Added to the subpage patch series in misc-next, with a note about the
commit that introduced it. The reasoning that the race is rare and we
want the description separate in case the approach is revisited.
diff mbox series

Patch

diff --git a/fs/btrfs/extent_io.c b/fs/btrfs/extent_io.c
index 77b59ca93419..2d3df12a2471 100644
--- a/fs/btrfs/extent_io.c
+++ b/fs/btrfs/extent_io.c
@@ -2689,21 +2689,6 @@  static void end_page_read(struct page *page, bool uptodate, u64 start, u32 len)
 	ASSERT(page_offset(page) <= start &&
 	       start + len <= page_offset(page) + PAGE_SIZE);
 
-	/*
-	 * For subapge metadata case, all btrfs_page_* helpers need page to
-	 * have page::private populated.
-	 * But we can have rare case where the last eb in the page is only
-	 * referred by the IO, and it gets released immediately after it's
-	 * read and verified.
-	 *
-	 * This can detach the page private completely.
-	 * In that case, we can just skip the page status update completely,
-	 * as the page has no eb anymore.
-	 */
-	if (fs_info->sectorsize < PAGE_SIZE && unlikely(!PagePrivate(page))) {
-		ASSERT(!is_data_inode(page->mapping->host));
-		return;
-	}
 	if (uptodate) {
 		btrfs_page_set_uptodate(fs_info, page, start, len);
 	} else {
@@ -2713,11 +2698,7 @@  static void end_page_read(struct page *page, bool uptodate, u64 start, u32 len)
 
 	if (fs_info->sectorsize == PAGE_SIZE)
 		unlock_page(page);
-	else if (is_data_inode(page->mapping->host))
-		/*
-		 * For subpage data, unlock the page if we're the last reader.

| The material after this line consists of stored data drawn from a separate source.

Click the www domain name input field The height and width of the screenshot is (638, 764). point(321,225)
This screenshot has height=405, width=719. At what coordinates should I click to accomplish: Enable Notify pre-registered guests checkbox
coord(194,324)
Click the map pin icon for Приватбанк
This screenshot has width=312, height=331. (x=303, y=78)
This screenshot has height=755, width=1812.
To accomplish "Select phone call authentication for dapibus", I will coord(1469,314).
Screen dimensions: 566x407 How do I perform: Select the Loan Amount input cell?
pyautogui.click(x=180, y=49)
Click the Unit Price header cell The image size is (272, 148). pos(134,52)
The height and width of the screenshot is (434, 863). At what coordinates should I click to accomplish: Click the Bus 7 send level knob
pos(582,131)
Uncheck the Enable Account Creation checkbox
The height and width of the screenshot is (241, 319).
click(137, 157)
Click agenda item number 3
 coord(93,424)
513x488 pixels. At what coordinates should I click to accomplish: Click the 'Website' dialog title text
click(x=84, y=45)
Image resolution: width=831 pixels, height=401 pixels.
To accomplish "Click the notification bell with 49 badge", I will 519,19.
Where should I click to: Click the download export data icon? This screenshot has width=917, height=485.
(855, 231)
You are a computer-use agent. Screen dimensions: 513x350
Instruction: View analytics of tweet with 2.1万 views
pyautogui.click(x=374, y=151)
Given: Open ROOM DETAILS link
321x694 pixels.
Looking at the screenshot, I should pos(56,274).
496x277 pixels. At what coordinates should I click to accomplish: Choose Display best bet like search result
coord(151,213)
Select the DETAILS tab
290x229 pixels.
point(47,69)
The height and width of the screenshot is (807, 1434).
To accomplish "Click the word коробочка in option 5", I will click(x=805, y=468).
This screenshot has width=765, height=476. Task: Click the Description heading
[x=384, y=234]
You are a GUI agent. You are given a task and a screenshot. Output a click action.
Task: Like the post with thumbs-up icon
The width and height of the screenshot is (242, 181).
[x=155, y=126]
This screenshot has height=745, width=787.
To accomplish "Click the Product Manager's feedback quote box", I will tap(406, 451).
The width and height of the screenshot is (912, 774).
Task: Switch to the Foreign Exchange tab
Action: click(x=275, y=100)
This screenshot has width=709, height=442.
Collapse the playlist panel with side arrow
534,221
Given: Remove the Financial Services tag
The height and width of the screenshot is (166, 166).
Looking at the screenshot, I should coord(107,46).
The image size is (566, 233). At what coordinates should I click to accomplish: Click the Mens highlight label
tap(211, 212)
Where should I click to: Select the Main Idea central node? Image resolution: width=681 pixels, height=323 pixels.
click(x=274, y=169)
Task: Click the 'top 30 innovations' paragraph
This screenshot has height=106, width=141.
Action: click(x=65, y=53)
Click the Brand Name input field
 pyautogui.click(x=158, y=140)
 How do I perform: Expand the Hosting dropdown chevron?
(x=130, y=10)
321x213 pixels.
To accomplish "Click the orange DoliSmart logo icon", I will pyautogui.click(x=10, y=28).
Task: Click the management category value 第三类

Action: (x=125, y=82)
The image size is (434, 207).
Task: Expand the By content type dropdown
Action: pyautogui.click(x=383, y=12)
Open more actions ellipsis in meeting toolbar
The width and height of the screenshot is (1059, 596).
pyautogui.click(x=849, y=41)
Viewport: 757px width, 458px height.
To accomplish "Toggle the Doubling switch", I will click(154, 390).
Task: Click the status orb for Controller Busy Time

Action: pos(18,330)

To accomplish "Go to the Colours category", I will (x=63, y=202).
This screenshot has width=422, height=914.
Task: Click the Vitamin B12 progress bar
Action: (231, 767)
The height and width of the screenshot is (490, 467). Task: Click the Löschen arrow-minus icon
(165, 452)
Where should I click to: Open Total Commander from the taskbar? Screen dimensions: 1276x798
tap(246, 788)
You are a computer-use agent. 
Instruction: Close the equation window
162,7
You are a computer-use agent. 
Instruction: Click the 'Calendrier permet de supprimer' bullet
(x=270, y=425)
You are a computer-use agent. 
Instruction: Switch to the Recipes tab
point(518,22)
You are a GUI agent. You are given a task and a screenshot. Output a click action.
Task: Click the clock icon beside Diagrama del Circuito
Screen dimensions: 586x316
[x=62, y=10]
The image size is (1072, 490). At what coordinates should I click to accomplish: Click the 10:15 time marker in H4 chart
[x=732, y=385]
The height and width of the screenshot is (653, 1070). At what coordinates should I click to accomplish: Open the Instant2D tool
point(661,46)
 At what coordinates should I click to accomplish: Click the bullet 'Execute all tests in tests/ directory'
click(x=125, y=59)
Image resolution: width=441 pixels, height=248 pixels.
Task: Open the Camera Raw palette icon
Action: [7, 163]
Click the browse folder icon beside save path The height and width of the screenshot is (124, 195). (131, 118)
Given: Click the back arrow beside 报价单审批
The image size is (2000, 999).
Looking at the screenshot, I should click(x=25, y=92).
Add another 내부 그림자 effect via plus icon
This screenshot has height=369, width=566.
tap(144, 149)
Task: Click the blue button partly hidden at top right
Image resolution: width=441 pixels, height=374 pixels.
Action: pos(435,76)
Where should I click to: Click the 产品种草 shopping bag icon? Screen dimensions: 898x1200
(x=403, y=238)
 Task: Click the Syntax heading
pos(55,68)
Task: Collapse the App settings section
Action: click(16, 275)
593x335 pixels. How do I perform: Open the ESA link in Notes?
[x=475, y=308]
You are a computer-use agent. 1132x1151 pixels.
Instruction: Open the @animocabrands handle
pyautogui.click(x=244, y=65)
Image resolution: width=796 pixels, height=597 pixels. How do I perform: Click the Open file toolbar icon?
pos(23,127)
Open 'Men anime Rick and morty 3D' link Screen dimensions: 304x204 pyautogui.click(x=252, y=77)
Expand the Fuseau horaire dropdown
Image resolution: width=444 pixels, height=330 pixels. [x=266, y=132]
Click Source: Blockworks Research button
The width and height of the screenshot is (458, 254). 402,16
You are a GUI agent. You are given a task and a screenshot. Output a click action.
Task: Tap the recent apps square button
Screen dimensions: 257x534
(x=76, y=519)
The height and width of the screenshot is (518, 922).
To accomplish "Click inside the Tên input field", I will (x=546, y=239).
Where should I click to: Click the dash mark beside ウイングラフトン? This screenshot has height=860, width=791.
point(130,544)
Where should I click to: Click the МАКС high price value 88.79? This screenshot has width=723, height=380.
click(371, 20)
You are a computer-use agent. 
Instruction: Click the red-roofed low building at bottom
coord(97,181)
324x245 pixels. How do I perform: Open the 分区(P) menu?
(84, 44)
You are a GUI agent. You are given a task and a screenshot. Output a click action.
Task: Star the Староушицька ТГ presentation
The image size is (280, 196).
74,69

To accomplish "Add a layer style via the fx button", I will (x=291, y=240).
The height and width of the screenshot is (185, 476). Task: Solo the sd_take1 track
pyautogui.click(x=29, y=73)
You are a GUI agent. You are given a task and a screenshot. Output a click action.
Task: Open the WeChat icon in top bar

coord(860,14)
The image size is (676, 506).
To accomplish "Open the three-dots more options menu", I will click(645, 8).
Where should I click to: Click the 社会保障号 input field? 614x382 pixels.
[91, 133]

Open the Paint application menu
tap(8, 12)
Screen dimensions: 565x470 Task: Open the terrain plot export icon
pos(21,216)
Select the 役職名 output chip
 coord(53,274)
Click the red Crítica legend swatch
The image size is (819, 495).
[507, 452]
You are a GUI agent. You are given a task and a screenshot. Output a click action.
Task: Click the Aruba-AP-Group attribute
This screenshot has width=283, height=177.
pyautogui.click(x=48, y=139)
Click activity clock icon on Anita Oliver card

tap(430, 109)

-		 * For subpage metadata, page lock is not utilized for read.
-		 */
+	else
 		btrfs_subpage_end_reader(fs_info, page, start, len);
 }
 
@@ -5694,6 +5675,12 @@  static bool page_range_has_eb(struct btrfs_fs_info *fs_info, struct page *page)
 		subpage = (struct btrfs_subpage *)page->private;
 		if (atomic_read(&subpage->eb_refs))
 			return true;
+		/*
+		 * Even there is no eb refs here, we may still have
+		 * end_page_read() call relying on page::private.
+		 */
+		if (atomic_read(&subpage->readers))
+			return true;
 	}
 	return false;
 }
@@ -5754,7 +5741,7 @@  static void detach_extent_buffer_page(struct extent_buffer *eb, struct page *pag
 
 	/*
 	 * We can only detach the page private if there are no other ebs in the
-	 * page range.
+	 * page range and no unfinished IO.
 	 */
 	if (!page_range_has_eb(fs_info, page))
 		btrfs_detach_subpage(fs_info, page);
@@ -6472,6 +6459,7 @@  static int read_extent_buffer_subpage(struct extent_buffer *eb, int wait,
 	check_buffer_tree_ref(eb);
 	btrfs_subpage_clear_error(fs_info, page, eb->start, eb->len);
 
+	btrfs_subpage_start_reader(fs_info, page, eb->start, eb->len);
 	ret = submit_extent_page(REQ_OP_READ | REQ_META, NULL, &bio_ctrl,
 				 page, eb->start, eb->len,
 				 eb->start - page_offset(page),
diff --git a/fs/btrfs/subpage.c b/fs/btrfs/subpage.c
index 552410fba0bd..f8ebd1cfb025 100644
--- a/fs/btrfs/subpage.c
+++ b/fs/btrfs/subpage.c
@@ -3,6 +3,7 @@ 
 #include <linux/slab.h>
 #include "ctree.h"
 #include "subpage.h"
+#include "btrfs_inode.h"
 
 /*
  * Subpage (sectorsize < PAGE_SIZE) support overview:
@@ -185,12 +186,10 @@  void btrfs_subpage_start_reader(const struct btrfs_fs_info *fs_info,
 {
 	struct btrfs_subpage *subpage = (struct btrfs_subpage *)page->private;
 	const int nbits = len >> fs_info->sectorsize_bits;
-	int ret;
 
 	btrfs_subpage_assert(fs_info, page, start, len);
 
-	ret = atomic_add_return(nbits, &subpage->readers);
-	ASSERT(ret == nbits);
+	atomic_add(nbits, &subpage->readers);
 }
 
 void btrfs_subpage_end_reader(const struct btrfs_fs_info *fs_info,
@@ -198,10 +197,22 @@  void btrfs_subpage_end_reader(const struct btrfs_fs_info *fs_info,
 {
 	struct btrfs_subpage *subpage = (struct btrfs_subpage *)page->private;
 	const int nbits = len >> fs_info->sectorsize_bits;
+	bool is_data;
+	bool last;
 
 	btrfs_subpage_assert(fs_info, page, start, len);
+	is_data = is_data_inode(page->mapping->host);
 	ASSERT(atomic_read(&subpage->readers) >= nbits);
-	if (atomic_sub_and_test(nbits, &subpage->readers))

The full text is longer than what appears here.